==== DOCUMENT SEGMENT ====

There's a contrarian theory presented by Robin that people go to highly reputable schools, visit highly reputable hospitals, buy highly reputable brands etc. to affiliate with high status individuals and institutions.
But what would a person who completely didn't care about such affiliations do? Pretty much the same thing. Unless you know a lot about schools, hospitals, and everything else, you're better off simply following prestige as proxy for quality (in addition to price and all the other usual criteria). There's no denying that prestige is better indicator of quality than random chance - the question is - is it the best we can do?
It's possible to come up with alternative measures, which might correlate with quality too, like operation success rates for hospitals, graduation rates for schools etc. But if they really indicated quality that well, wouldn't they be simply included in institution's prestige, and lose their predictive status? The argument is highly analogous to one for efficient market hypothesis (or to some extent with Bayesian beauty contest with schools, as prestige might indicate quality of other students). Very often there are severe faults with alternative measures, like with operation success rates without correcting for patient demographics.
If you postulate that you have better indicator of quality than prestige, you need to do some explaining. Why is it not included in prestige already? I don't propose any magical thinking about prestige, but we shouldn't be as eager to throw it away completely as some seem to be.
As I recall, haven't we linked and discussed before studies showing that lifetime earnings of those who turned down Ivies for top-but-cheaper schools were comparable to those who went? By that standard, prestige is inefficient. (And I've seen advice to this effect, too, in college guide materials.)

==== RECORDED DATA ====

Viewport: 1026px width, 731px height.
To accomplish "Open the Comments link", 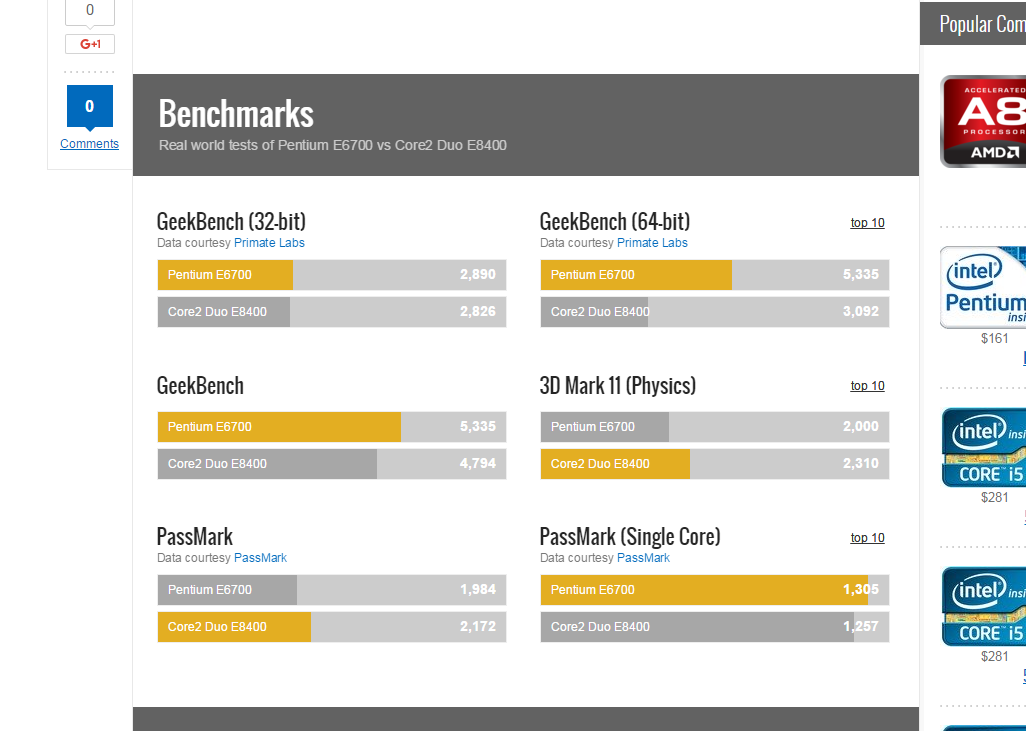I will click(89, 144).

====
==== RECORDED DATA ====

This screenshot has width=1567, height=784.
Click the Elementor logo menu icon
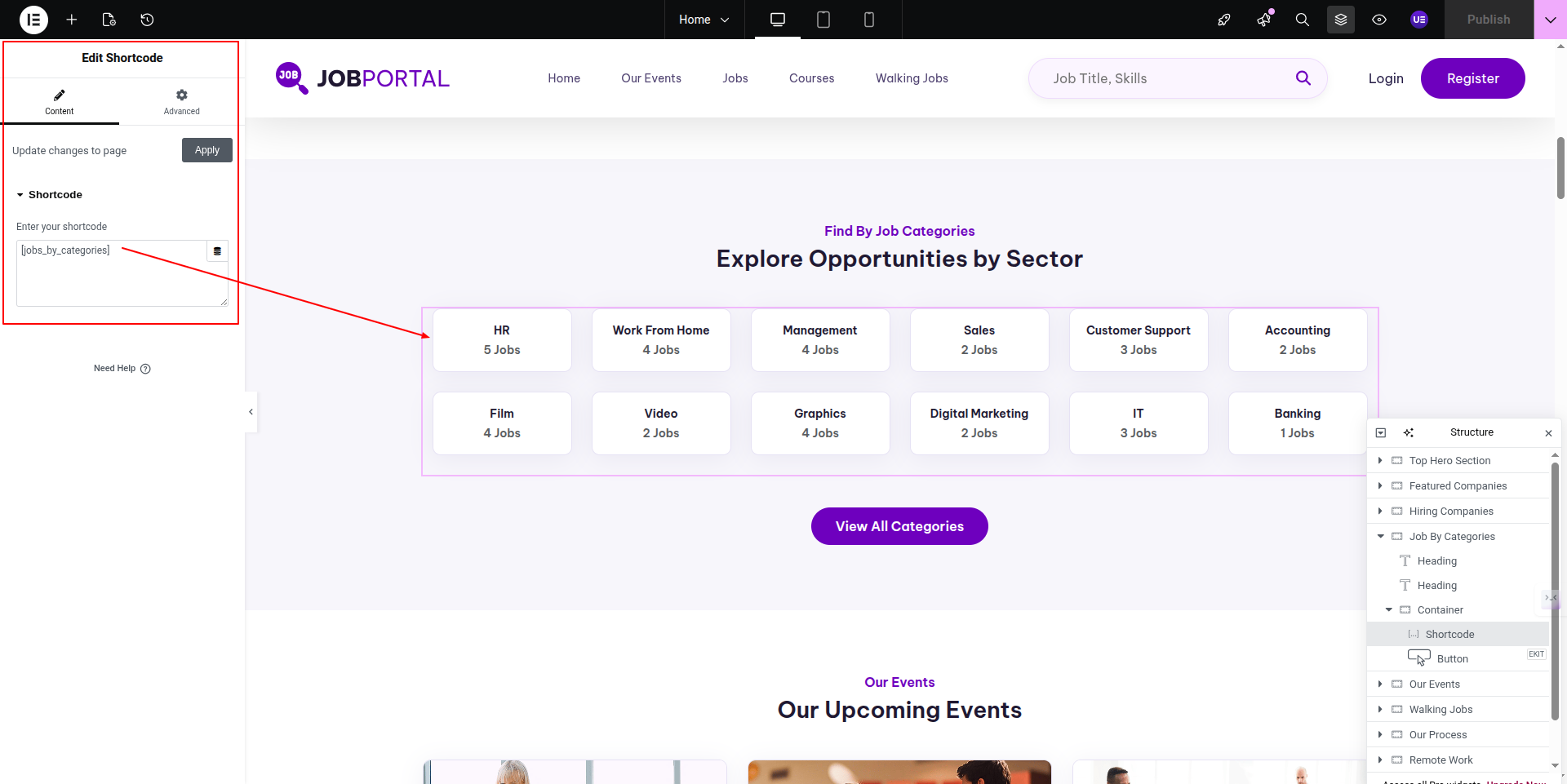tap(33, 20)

====

**PROMPT 1:**
Decide whether each statement below agrees with the text on prestige as a proxy for quality. Answer yes or no for each, and quote the words from the text that settle it.
(a) The text says prestige indicates quality better than random chance.
(b) The text says operation success rates are usually corrected for patient demographics.
(c) The text compares its argument to the one for the efficient market hypothesis.
**PROMPT 2:**
Answer these questions using the text on prestige as a proxy for quality.
(a) Whose contrarian theory does the text present?
(b) Which two alternative measures of quality does it name?
(c) What kind of schools did the people who turned down Ivies attend instead?
**PROMPT 3:**
Continue the text on prestige as a proxy for quality from the point where it stops.

**RESPONSE 1:**
(a) Yes: "There's no denying that prestige is better indicator of quality than random chance"
(b) No: "Very often there are severe faults with alternative measures, like with operation success rates without correcting for patient demographics."
(c) Yes: "The argument is highly analogous to one for efficient market hypothesis"

**RESPONSE 2:**
(a) Robin's
(b) Operation success rates for hospitals and graduation rates for schools
(c) Top-but-cheaper schools

**RESPONSE 3:**
I have also heard that an increasingly common strategy among undergraduates in California is to go to one of the feeder community colleges and only go to the prestigious schools like UCLA or Berkeley for the last 2 years. (Although I read this in Steve Sailer who was busy mixing it up with his theories about canny Asian parents maximizing the bang for their buck, so reader beware.)
These 3 points suggest to me that it is known that prestige is not identical to quality. There are a few possible explanations that occur to me.
Perhaps the target demographics of the 3 points are people who cannot take advantage of the financial aid offered by prestigious universities but perhaps not by the higher-quality but less prestigious institutions. (Prestige attracts donations, which enables things like Harvard's attend-free-if-you're-poor. Obviously qualified poor kids will much prefer Harvard to, say, Cornell, even if Cornell is more quality; it's basic math. But for a middle-class kid who doesn't qualify?)
Perhaps the lifetime earnings are similar or higher elsewhere but one is compensated for the poorer education/higher-expense with intangibles like being part of a tradition, everyone knowing of where you went, or...
Having more power thanks to the prestigious institution & networking. I think of John Kerry; leaving aside the marrying-into-wealth, he has exercised a great deal of power of the years, so you certainly couldn't call him a failure, but I suspect his lifetime earnings are vastly less than if he had gone to a higher-quality-but-lesser-prestige school which funneled him into private law. (Kerry first really got into politics at Yale, but if you don't think his example works, how about Barack Obama? Without the prestige of Harvard, would he have gone into local politics/community-organizing & thereby forfeiting the lucrative lawyering career one could expect? But notice how much power he got in exchange.)
So that's 3 or 4 ways in which prestige could be very closely aligned to quality and yet remain permanently different.
NO! they said the opposite! They said that school SAT scores don't predict income, but they also say that the cost of the school, even among private schools, predicts income. In recent cohorts, it was only a normal return on investment, but it was positive.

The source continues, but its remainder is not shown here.